[Opening DATA EXCERPTS section]
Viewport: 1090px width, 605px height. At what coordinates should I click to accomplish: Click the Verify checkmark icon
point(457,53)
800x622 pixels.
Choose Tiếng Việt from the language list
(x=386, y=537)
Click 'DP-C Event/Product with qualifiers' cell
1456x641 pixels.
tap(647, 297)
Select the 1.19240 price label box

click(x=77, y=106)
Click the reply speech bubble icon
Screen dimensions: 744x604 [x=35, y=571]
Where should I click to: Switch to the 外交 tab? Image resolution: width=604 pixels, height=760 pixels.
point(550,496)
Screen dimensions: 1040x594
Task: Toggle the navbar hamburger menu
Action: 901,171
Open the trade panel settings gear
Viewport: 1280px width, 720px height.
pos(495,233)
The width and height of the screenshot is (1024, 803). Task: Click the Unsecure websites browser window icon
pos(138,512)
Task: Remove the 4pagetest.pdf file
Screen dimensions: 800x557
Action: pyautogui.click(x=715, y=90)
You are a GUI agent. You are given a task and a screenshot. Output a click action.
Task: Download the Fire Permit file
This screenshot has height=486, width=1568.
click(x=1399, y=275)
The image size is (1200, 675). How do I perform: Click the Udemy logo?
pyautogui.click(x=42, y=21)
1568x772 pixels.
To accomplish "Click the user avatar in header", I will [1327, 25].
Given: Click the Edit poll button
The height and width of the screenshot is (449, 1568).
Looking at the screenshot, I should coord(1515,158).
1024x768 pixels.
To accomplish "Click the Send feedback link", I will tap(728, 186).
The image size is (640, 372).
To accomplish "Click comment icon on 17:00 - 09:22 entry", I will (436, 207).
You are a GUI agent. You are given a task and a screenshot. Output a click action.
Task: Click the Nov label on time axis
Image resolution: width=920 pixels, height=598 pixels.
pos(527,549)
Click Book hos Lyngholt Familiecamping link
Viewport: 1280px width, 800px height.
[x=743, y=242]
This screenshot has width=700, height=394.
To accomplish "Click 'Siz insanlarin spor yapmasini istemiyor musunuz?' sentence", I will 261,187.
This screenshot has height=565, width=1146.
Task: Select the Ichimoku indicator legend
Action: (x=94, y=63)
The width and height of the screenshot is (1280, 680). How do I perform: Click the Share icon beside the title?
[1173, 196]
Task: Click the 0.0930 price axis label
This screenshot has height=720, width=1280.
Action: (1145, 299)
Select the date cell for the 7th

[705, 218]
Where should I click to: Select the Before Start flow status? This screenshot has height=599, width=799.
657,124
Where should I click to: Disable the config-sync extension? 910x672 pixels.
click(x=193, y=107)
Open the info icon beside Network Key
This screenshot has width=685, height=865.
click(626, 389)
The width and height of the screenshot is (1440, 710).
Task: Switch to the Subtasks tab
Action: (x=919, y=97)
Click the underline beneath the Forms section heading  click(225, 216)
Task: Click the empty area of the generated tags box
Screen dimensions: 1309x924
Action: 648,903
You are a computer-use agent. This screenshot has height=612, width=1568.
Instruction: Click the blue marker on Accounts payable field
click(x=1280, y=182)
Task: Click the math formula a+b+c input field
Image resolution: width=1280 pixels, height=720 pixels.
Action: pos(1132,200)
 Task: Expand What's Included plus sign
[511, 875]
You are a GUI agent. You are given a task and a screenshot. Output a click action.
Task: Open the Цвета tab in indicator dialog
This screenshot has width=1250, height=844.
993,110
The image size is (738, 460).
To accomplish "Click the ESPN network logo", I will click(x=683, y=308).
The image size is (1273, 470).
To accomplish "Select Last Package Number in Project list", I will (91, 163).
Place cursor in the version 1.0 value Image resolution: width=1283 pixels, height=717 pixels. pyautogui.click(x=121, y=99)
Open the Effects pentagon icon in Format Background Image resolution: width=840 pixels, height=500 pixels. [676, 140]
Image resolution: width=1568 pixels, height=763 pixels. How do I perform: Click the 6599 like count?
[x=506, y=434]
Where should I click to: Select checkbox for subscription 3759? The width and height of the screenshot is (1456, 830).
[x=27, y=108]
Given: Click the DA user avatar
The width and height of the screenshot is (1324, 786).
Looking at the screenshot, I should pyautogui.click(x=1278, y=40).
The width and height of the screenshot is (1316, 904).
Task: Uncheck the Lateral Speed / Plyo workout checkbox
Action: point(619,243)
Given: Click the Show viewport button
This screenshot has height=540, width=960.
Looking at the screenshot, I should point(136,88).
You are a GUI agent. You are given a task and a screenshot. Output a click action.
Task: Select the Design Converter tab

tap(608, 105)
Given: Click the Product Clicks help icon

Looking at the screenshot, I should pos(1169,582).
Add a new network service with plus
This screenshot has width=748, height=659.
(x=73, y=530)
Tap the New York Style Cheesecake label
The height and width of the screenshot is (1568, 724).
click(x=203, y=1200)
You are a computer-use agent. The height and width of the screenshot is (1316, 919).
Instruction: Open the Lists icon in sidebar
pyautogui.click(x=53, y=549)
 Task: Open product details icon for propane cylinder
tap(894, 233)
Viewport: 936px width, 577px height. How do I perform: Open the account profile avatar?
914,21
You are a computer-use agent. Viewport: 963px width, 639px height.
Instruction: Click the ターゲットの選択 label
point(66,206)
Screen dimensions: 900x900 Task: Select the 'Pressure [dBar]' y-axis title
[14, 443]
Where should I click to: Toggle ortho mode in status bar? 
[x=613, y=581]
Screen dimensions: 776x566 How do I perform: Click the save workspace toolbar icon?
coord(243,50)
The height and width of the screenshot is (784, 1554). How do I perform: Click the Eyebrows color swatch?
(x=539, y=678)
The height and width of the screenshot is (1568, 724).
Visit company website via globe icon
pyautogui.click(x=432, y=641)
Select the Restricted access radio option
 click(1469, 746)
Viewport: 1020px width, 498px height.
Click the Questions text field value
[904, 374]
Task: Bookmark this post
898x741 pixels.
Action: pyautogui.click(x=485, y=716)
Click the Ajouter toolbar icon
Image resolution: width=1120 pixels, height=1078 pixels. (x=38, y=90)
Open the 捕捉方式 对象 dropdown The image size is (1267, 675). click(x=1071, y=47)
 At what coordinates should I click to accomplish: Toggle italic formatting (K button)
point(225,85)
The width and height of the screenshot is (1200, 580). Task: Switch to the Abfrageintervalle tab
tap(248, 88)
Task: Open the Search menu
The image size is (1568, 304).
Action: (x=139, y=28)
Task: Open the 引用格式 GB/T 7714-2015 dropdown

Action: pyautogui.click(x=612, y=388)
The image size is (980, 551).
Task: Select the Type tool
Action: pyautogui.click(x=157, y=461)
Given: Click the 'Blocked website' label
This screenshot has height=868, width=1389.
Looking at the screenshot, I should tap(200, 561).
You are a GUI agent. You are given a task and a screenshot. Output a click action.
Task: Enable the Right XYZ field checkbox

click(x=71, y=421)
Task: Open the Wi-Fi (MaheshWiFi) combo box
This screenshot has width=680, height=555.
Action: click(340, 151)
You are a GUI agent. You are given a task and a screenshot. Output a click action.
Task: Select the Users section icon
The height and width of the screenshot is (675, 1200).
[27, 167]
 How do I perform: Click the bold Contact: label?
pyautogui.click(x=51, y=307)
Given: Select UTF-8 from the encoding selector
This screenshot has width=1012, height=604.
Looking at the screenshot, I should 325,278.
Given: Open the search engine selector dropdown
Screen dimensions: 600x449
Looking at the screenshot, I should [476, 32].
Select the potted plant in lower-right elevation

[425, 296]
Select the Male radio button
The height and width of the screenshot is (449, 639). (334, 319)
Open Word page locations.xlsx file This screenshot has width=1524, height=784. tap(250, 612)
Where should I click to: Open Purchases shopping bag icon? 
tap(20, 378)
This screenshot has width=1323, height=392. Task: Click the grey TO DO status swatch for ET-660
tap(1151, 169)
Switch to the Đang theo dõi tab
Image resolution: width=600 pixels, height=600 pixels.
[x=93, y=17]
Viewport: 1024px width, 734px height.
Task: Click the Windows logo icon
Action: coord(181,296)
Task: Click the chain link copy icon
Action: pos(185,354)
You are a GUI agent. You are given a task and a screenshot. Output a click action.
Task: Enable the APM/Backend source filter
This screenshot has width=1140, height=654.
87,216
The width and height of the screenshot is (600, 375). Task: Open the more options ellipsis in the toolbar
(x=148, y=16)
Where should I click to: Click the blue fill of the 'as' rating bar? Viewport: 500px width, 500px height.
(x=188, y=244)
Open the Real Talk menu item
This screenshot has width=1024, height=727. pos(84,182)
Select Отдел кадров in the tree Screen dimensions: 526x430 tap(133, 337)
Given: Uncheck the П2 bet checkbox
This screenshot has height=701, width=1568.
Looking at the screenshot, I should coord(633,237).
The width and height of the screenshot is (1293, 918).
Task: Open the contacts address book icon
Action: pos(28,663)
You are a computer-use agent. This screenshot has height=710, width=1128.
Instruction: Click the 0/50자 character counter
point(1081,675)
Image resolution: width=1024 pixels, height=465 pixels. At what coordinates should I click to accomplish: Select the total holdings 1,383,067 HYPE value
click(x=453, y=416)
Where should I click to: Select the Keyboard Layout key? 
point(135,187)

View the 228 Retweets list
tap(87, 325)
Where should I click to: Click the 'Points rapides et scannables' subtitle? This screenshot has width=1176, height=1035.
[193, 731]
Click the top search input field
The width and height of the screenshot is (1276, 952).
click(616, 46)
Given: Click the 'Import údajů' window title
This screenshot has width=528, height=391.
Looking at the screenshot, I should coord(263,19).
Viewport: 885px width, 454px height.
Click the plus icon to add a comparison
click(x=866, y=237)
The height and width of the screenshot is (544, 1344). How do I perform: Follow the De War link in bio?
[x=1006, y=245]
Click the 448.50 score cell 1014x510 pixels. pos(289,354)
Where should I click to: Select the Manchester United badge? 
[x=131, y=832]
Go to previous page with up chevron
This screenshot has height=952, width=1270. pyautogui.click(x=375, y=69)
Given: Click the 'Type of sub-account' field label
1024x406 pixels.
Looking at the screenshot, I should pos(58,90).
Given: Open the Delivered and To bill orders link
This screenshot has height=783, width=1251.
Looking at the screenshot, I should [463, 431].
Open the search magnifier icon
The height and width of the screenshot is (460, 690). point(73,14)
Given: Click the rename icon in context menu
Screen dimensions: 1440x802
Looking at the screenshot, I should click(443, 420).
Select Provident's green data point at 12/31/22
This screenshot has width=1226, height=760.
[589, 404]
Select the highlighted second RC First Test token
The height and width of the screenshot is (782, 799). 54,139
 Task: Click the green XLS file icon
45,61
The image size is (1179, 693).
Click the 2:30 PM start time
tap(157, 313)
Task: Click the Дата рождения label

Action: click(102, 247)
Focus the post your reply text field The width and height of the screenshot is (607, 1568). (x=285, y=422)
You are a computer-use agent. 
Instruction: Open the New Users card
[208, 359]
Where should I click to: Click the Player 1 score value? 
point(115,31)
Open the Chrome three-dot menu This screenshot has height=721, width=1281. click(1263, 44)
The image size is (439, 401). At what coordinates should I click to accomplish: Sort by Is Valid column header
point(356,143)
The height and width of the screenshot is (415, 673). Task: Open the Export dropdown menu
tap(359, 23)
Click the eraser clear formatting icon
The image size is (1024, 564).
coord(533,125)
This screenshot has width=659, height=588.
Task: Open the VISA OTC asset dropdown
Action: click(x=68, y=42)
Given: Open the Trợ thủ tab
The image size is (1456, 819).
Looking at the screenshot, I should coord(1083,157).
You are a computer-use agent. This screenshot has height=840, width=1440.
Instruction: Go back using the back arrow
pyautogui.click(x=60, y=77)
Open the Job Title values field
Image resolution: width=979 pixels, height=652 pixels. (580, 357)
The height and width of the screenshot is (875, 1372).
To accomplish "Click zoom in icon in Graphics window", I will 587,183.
[Closing DATA EXCERPTS section]
TASK PROMPT: Check each line of the records for the string "input" and state how many lines contain it. Give only the number.

WRITTEN ANSWER: 2